Since the contact pressure is the most important factor, most studies, correlations and mathematical models for measurement of contact conductance are done as a function of this factor.

The thermal contact resistance of certain sandwich kinds of materials that are manufactured by rolling under high temperatures may sometimes be ignored because the decrease in thermal conductivity between them is negligible.

===Interstitial materials===

No truly smooth surfaces really exist, and surface imperfections are visible under a microscope. As a result, when two bodies are pressed together, contact is only performed in a finite number of points, separated by relatively large gaps, as can be shown in Fig. 2. Since the actual contact area is reduced, another resistance for heat flow exists. The gases/fluids filling these gaps may largely influence the total heat flow across the interface. The thermal conductivity of the interstitial material and its pressure, examined through reference to the Knudsen number, are the two properties governing its influence on contact conductance, and thermal transport in heterogeneous materials in general.

In the absence of interstitial materials, as in a vacuum, the contact resistance will be much larger, since flow through the intimate contact points is dominant.

===Surface roughness, waviness and flatness===
One can characterise a surface that has undergone certain finishing operations by three main properties of: roughness, waviness, and fractal dimension. Among these, roughness and fractality are of most importance, with roughness often indicated in terms of a rms value, $\sigma$ and surface fractality denoted generally by D_{f}. The effect of surface structures on thermal conductivity at interfaces is analogous to the concept of electrical contact resistance, also known as ECR, involving contact patch restricted transport of phonons rather than electrons.

===Surface deformations===
When the two bodies come in contact, surface deformation may occur on both bodies. This deformation may either be plastic or elastic, depending on the material properties and the contact pressure. When a surface undergoes plastic deformation, contact resistance is lowered, since the deformation causes the actual contact area to increase

===Surface cleanliness===
The presence of dust particles, acids, etc., can also influence the contact conductance.

==Measurement of thermal contact conductance==
Going back to Formula 2, calculation of the thermal contact conductance may prove difficult, even impossible, due to the difficulty in measuring the contact area, $A$ (A product of surface characteristics, as explained earlier). Because of this, contact conductance/resistance is usually found experimentally, by using a standard apparatus.

The results of such experiments are usually published in Engineering literature, on journals such as Journal of Heat Transfer, International Journal of Heat and Mass Transfer, etc. Unfortunately, a centralized database of contact conductance coefficients does not exist, a situation which sometimes causes companies to use outdated, irrelevant data, or not taking contact conductance as a consideration at all.

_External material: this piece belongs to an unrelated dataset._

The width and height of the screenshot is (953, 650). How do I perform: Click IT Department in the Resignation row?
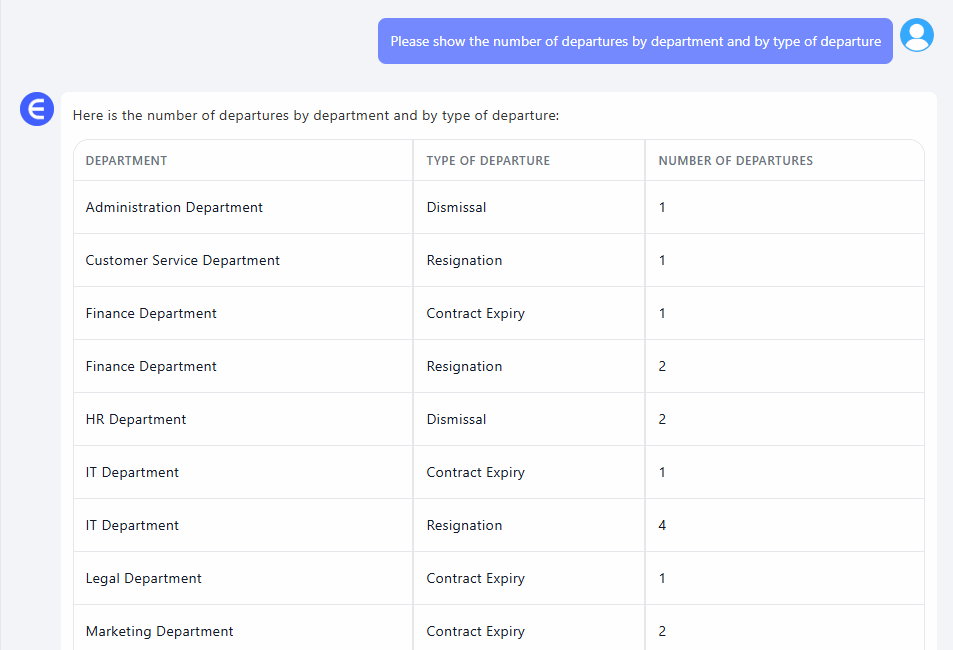(132, 526)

CoCoE (Contact Conductance Estimator), a project founded to solve this problem and create a centralized database of contact conductance data and a computer program that uses it, was started in 2006.

==Thermal boundary conductance==

While a finite thermal contact conductance is due to voids at the interface, surface waviness, and surface roughness, etc., a finite conductance exists even at near ideal interfaces as well. This conductance, known as thermal boundary conductance, is due to the differences in electronic and vibrational properties between the contacting materials. This conductance is generally much higher than thermal contact conductance, but becomes important in nanoscale material systems.